The ship repair industry is an integral part of international shipping

Ships require constant maintenance and repair to operate properly. Routine repairs are often carried out by the ship’s crew while a vessel is under way. However, because of the unique characteristics of ships (i.e., size, complex equipment, scarcity of replacement parts, etc.), major repairs are performed by shoreside repair yards. These highly specialized facilities have the expertise, equipment and skilled labor force necessary to solve ship repair problems.

Contracts to repair vessels can be either oral or written.

If the contract is oral, there is an implied warranty that the repair will be carried out in a workmanlike manner. If the repairer is negligent and breaches the warranty, the vessel owner may sue for all foreseeable damages that result from the breach.

If the contract is written, the ship repairer often will limit his liability by using a limitation of liability clause (often called “red letter clause”) that is printed on standard repair contract forms.

The recent Nathaniel Shipping case (920 F.2d 1256) raises interesting questions concerning the liability of ship repairers.

The principle issue on appeal in the Nathaniel case concerned whether a shipowner’s claim against a negligent subcontracted repairman, with whom it had no contractual relationship, would be barred by the economic loss doctrine promulgated in 1986 by the Supreme Court in its East River decision (478 US 858).

The facts in the Nathaniel case are as follows: A thrust block, which absorbs the action of the ship’s propeller in the main engine of a vessel, fractured during a voyage. The vessel owner contracted with a repair facility to replace the block. The repair facility subcontracted the job to a subcontractor who failed to perform its duties in a workmanlike manner. Extensive remedial repairs were required and additional expenses were incurred by the shipowner, including the loss of the vessel’s use for 56 days.

The trial court found that the subcontractor negligently performed its work and awarded the shipowner $229,342, mostly for economic losses.

On January 15, 1991, in a two-to-one decision, the Fifth Circuit Court of Appeals reversed the trial court and held that the shipowner could not recover damages for the loss of use of the vessel.
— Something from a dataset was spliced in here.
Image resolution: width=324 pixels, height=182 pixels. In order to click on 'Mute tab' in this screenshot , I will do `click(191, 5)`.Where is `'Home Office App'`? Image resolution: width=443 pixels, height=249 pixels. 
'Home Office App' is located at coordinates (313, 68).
This result was based upon an expansion of the Supreme Court’s East River economic loss doctrine.

The East River case held that a product manufacturer has no duty under tort principles to prevent a product from injuring itself. When the injury involves the failure of a product to function properly, the only losses that occur are economic. Damages that are purely economical (as opposed to injuries to person or property) can only be recovered under contract principles. Parties are free, of course, to allocate risks and liabilities in their contracts with warranties or disclaimers.
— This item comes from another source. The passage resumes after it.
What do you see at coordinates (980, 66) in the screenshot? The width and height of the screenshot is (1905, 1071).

On February 19, 1991, a petition for rehearing was filed in the Nathaniel case on the ground that the economic loss doctrine should not be expanded to cover ship repair contract disputes.

It is argued that if the doctrine is expanded, the long-established implied warranty of workmanlike performance associated with maritime service and repair contracts will be eliminated. If this happens, it is argued that the only thing a shipowner can do to prevent economic losses associated with ship repairs is to establish written contracts with all repair contractors and extract written warranty protection from all of them.

It remains to be seen if other circuits will follow the Fifth Circuit’s lead in expanding the economic loss doctrine to ship repair disputes. However, at present, the Nathaniel case is the law in the Fifth Circuit and shipowners’ economic losses are not recoverable in ship repair disputes in that circuit.